■ Exercise ■
In the answer, each line of the listing should appear again unchanged.
++++
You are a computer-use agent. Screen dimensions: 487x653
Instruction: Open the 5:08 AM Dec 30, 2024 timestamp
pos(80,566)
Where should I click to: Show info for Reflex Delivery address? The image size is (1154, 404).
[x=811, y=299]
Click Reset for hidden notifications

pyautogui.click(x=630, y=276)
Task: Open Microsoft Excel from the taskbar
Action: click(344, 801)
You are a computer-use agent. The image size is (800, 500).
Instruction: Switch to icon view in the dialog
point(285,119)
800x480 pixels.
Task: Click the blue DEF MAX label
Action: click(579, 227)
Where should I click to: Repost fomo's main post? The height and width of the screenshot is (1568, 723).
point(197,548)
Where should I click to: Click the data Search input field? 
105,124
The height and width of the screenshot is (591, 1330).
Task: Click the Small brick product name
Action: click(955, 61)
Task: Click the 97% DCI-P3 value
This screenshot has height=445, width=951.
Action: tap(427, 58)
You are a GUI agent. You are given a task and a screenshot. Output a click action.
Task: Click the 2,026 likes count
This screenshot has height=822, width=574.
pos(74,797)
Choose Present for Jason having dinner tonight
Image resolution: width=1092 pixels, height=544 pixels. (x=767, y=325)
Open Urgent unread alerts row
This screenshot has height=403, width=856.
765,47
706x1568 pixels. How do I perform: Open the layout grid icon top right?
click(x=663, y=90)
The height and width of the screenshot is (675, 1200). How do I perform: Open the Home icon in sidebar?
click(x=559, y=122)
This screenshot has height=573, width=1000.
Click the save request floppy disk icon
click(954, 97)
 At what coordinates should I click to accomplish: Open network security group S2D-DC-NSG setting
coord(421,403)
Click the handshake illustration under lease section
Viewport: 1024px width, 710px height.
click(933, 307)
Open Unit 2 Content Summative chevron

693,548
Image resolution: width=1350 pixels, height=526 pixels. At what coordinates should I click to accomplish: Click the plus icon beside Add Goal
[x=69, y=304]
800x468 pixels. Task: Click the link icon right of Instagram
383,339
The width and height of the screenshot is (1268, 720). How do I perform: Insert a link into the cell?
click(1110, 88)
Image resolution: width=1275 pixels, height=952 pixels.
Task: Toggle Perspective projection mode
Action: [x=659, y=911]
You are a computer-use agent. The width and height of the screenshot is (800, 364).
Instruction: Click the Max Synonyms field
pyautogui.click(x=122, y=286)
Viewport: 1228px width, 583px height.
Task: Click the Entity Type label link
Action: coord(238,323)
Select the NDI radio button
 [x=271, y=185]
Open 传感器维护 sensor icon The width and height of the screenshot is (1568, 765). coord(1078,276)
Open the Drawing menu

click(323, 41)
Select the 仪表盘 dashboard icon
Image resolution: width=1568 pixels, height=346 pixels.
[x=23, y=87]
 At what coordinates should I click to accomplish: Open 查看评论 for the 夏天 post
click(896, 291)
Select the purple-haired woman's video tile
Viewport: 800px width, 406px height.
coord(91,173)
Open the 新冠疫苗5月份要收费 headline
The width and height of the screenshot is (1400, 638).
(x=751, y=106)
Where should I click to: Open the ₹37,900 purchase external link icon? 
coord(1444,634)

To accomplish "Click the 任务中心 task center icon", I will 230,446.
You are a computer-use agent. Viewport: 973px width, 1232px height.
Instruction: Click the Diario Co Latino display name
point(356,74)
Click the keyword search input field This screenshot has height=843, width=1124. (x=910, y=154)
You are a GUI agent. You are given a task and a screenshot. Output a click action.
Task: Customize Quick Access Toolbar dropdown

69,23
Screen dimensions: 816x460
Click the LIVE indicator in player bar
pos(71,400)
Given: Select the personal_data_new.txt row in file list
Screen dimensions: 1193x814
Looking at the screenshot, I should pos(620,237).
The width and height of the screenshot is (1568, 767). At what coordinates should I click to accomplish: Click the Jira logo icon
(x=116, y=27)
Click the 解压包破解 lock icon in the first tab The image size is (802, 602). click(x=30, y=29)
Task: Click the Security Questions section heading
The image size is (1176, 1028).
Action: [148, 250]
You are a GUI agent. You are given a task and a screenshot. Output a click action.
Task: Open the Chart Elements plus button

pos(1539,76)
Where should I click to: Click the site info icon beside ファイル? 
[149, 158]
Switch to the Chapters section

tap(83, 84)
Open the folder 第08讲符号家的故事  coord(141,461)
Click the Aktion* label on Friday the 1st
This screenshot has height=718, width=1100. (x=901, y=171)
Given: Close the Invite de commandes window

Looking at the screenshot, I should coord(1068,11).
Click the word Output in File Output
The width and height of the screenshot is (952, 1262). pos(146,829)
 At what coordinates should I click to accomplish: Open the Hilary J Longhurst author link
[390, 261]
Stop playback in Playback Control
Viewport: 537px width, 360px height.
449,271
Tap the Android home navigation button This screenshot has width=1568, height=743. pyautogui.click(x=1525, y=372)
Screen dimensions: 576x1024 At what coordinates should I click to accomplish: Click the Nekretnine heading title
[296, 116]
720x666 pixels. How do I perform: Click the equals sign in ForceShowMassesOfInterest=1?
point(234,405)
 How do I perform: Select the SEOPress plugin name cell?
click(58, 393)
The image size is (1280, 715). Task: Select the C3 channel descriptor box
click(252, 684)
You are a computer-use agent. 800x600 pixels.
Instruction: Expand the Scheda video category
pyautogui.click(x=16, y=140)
++++
■ Written solution ■
You are a computer-use agent. Screen dimensions: 487x653
Instruction: Open the 5:08 AM Dec 30, 2024 timestamp
pos(80,566)
Where should I click to: Show info for Reflex Delivery address? The image size is (1154, 404).
[x=811, y=299]
Click Reset for hidden notifications

pyautogui.click(x=630, y=276)
Task: Open Microsoft Excel from the taskbar
Action: click(344, 801)
You are a computer-use agent. The image size is (800, 500).
Instruction: Switch to icon view in the dialog
point(285,119)
800x480 pixels.
Task: Click the blue DEF MAX label
Action: click(579, 227)
Where should I click to: Repost fomo's main post? The height and width of the screenshot is (1568, 723).
point(197,548)
Where should I click to: Click the data Search input field? 
105,124
The height and width of the screenshot is (591, 1330).
Task: Click the Small brick product name
Action: click(955, 61)
Task: Click the 97% DCI-P3 value
This screenshot has height=445, width=951.
Action: tap(427, 58)
You are a GUI agent. You are given a task and a screenshot. Output a click action.
Task: Click the 2,026 likes count
This screenshot has height=822, width=574.
pos(74,797)
Choose Present for Jason having dinner tonight
Image resolution: width=1092 pixels, height=544 pixels. (x=767, y=325)
Open Urgent unread alerts row
This screenshot has height=403, width=856.
765,47
706x1568 pixels. How do I perform: Open the layout grid icon top right?
click(x=663, y=90)
The height and width of the screenshot is (675, 1200). How do I perform: Open the Home icon in sidebar?
click(x=559, y=122)
This screenshot has height=573, width=1000.
Click the save request floppy disk icon
click(954, 97)
 At what coordinates should I click to accomplish: Open network security group S2D-DC-NSG setting
coord(421,403)
Click the handshake illustration under lease section
Viewport: 1024px width, 710px height.
click(933, 307)
Open Unit 2 Content Summative chevron

693,548
Image resolution: width=1350 pixels, height=526 pixels. At what coordinates should I click to accomplish: Click the plus icon beside Add Goal
[x=69, y=304]
800x468 pixels. Task: Click the link icon right of Instagram
383,339
The width and height of the screenshot is (1268, 720). How do I perform: Insert a link into the cell?
click(1110, 88)
Image resolution: width=1275 pixels, height=952 pixels.
Task: Toggle Perspective projection mode
Action: [x=659, y=911]
You are a computer-use agent. The width and height of the screenshot is (800, 364).
Instruction: Click the Max Synonyms field
pyautogui.click(x=122, y=286)
Viewport: 1228px width, 583px height.
Task: Click the Entity Type label link
Action: coord(238,323)
Select the NDI radio button
 [x=271, y=185]
Open 传感器维护 sensor icon The width and height of the screenshot is (1568, 765). coord(1078,276)
Open the Drawing menu

click(323, 41)
Select the 仪表盘 dashboard icon
Image resolution: width=1568 pixels, height=346 pixels.
[x=23, y=87]
 At what coordinates should I click to accomplish: Open 查看评论 for the 夏天 post
click(896, 291)
Select the purple-haired woman's video tile
Viewport: 800px width, 406px height.
coord(91,173)
Open the 新冠疫苗5月份要收费 headline
The width and height of the screenshot is (1400, 638).
(x=751, y=106)
Where should I click to: Open the ₹37,900 purchase external link icon? 
coord(1444,634)

To accomplish "Click the 任务中心 task center icon", I will 230,446.
You are a computer-use agent. Viewport: 973px width, 1232px height.
Instruction: Click the Diario Co Latino display name
point(356,74)
Click the keyword search input field This screenshot has height=843, width=1124. (x=910, y=154)
You are a GUI agent. You are given a task and a screenshot. Output a click action.
Task: Customize Quick Access Toolbar dropdown

69,23
Screen dimensions: 816x460
Click the LIVE indicator in player bar
pos(71,400)
Given: Select the personal_data_new.txt row in file list
Screen dimensions: 1193x814
Looking at the screenshot, I should pos(620,237).
The width and height of the screenshot is (1568, 767). At what coordinates should I click to accomplish: Click the Jira logo icon
(x=116, y=27)
Click the 解压包破解 lock icon in the first tab The image size is (802, 602). click(x=30, y=29)
Task: Click the Security Questions section heading
The image size is (1176, 1028).
Action: [148, 250]
You are a GUI agent. You are given a task and a screenshot. Output a click action.
Task: Open the Chart Elements plus button

pos(1539,76)
Where should I click to: Click the site info icon beside ファイル? 
[149, 158]
Switch to the Chapters section

tap(83, 84)
Open the folder 第08讲符号家的故事  coord(141,461)
Click the Aktion* label on Friday the 1st
This screenshot has height=718, width=1100. (x=901, y=171)
Given: Close the Invite de commandes window

Looking at the screenshot, I should coord(1068,11).
Click the word Output in File Output
The width and height of the screenshot is (952, 1262). pos(146,829)
 At what coordinates should I click to accomplish: Open the Hilary J Longhurst author link
[390, 261]
Stop playback in Playback Control
Viewport: 537px width, 360px height.
449,271
Tap the Android home navigation button This screenshot has width=1568, height=743. pyautogui.click(x=1525, y=372)
Screen dimensions: 576x1024 At what coordinates should I click to accomplish: Click the Nekretnine heading title
[296, 116]
720x666 pixels. How do I perform: Click the equals sign in ForceShowMassesOfInterest=1?
point(234,405)
 How do I perform: Select the SEOPress plugin name cell?
click(58, 393)
The image size is (1280, 715). Task: Select the C3 channel descriptor box
click(252, 684)
You are a computer-use agent. 800x600 pixels.
Instruction: Expand the Scheda video category
pyautogui.click(x=16, y=140)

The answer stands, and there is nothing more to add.